■ TASK PROMPT
In the items below, put "Where do I click to:" wherever "Where should I click to:" appears, and write out all the lines again with nothing else changed.

■ ENTRIES SUPPLIED

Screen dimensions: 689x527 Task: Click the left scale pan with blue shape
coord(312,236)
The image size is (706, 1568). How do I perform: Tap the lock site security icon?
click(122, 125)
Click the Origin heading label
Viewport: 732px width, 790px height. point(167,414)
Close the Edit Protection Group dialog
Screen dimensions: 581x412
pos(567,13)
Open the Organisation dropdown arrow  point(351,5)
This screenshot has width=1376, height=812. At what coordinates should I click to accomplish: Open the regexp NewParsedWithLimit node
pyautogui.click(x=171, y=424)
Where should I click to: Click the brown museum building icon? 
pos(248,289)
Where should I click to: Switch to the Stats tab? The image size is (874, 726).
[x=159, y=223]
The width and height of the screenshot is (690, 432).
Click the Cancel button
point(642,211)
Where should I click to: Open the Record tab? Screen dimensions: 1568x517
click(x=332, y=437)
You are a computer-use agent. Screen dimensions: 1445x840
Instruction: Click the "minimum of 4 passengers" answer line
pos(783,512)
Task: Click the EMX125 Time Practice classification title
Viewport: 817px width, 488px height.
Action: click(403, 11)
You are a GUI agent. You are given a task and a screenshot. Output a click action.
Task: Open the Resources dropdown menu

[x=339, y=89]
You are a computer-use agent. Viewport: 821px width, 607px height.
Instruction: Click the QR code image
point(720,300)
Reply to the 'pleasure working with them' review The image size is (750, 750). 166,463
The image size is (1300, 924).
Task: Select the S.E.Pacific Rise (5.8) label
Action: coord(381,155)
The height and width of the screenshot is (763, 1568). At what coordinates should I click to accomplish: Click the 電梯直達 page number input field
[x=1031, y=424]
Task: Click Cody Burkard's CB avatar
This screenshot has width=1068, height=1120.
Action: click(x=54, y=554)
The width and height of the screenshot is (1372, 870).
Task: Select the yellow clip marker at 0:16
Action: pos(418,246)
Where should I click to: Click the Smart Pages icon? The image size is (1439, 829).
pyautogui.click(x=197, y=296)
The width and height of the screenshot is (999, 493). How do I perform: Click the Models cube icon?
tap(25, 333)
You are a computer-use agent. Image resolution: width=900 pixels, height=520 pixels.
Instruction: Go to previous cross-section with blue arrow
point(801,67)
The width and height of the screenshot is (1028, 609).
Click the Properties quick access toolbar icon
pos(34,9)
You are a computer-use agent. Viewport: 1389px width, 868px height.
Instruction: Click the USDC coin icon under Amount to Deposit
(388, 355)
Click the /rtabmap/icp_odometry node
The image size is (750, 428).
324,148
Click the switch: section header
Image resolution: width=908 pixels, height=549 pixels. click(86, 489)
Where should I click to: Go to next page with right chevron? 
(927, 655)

■ TASK ANSWER
Screen dimensions: 689x527 Task: Click the left scale pan with blue shape
coord(312,236)
The image size is (706, 1568). How do I perform: Tap the lock site security icon?
click(122, 125)
Click the Origin heading label
Viewport: 732px width, 790px height. point(167,414)
Close the Edit Protection Group dialog
Screen dimensions: 581x412
pos(567,13)
Open the Organisation dropdown arrow  point(351,5)
This screenshot has width=1376, height=812. At what coordinates should I click to accomplish: Open the regexp NewParsedWithLimit node
pyautogui.click(x=171, y=424)
Where do I click to: Click the brown museum building icon? 
pos(248,289)
Where do I click to: Switch to the Stats tab? The image size is (874, 726).
[x=159, y=223]
The width and height of the screenshot is (690, 432).
Click the Cancel button
point(642,211)
Where do I click to: Open the Record tab? Screen dimensions: 1568x517
click(x=332, y=437)
You are a computer-use agent. Screen dimensions: 1445x840
Instruction: Click the "minimum of 4 passengers" answer line
pos(783,512)
Task: Click the EMX125 Time Practice classification title
Viewport: 817px width, 488px height.
Action: click(403, 11)
You are a GUI agent. You are given a task and a screenshot. Output a click action.
Task: Open the Resources dropdown menu

[x=339, y=89]
You are a computer-use agent. Viewport: 821px width, 607px height.
Instruction: Click the QR code image
point(720,300)
Reply to the 'pleasure working with them' review The image size is (750, 750). 166,463
The image size is (1300, 924).
Task: Select the S.E.Pacific Rise (5.8) label
Action: coord(381,155)
The height and width of the screenshot is (763, 1568). At what coordinates should I click to accomplish: Click the 電梯直達 page number input field
[x=1031, y=424]
Task: Click Cody Burkard's CB avatar
This screenshot has width=1068, height=1120.
Action: click(x=54, y=554)
The width and height of the screenshot is (1372, 870).
Task: Select the yellow clip marker at 0:16
Action: pos(418,246)
Where do I click to: Click the Smart Pages icon? The image size is (1439, 829).
pyautogui.click(x=197, y=296)
The width and height of the screenshot is (999, 493). How do I perform: Click the Models cube icon?
tap(25, 333)
You are a computer-use agent. Image resolution: width=900 pixels, height=520 pixels.
Instruction: Go to previous cross-section with blue arrow
point(801,67)
The width and height of the screenshot is (1028, 609).
Click the Properties quick access toolbar icon
pos(34,9)
You are a computer-use agent. Viewport: 1389px width, 868px height.
Instruction: Click the USDC coin icon under Amount to Deposit
(388, 355)
Click the /rtabmap/icp_odometry node
The image size is (750, 428).
324,148
Click the switch: section header
Image resolution: width=908 pixels, height=549 pixels. click(86, 489)
Where do I click to: Go to next page with right chevron? 
(927, 655)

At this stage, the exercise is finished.